EXERCISE PROMPT: Copy out the entries word for word, starting with the line containing "Describe the element at coordinates (222, 163)" and ending with the line containing "What do you", both lines included.

ENTRIES PROVIDED:
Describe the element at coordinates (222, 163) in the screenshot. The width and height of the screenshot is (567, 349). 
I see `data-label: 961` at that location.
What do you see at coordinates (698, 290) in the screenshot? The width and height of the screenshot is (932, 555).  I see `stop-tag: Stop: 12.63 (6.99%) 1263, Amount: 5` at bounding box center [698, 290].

==

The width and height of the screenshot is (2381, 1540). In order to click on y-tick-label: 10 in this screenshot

...

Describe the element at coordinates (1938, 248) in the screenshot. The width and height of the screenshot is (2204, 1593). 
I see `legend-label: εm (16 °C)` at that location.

ANSWER BOX:
Describe the element at coordinates (222, 163) in the screenshot. The width and height of the screenshot is (567, 349). 
I see `data-label: 961` at that location.
What do you see at coordinates (698, 290) in the screenshot? The width and height of the screenshot is (932, 555).  I see `stop-tag: Stop: 12.63 (6.99%) 1263, Amount: 5` at bounding box center [698, 290].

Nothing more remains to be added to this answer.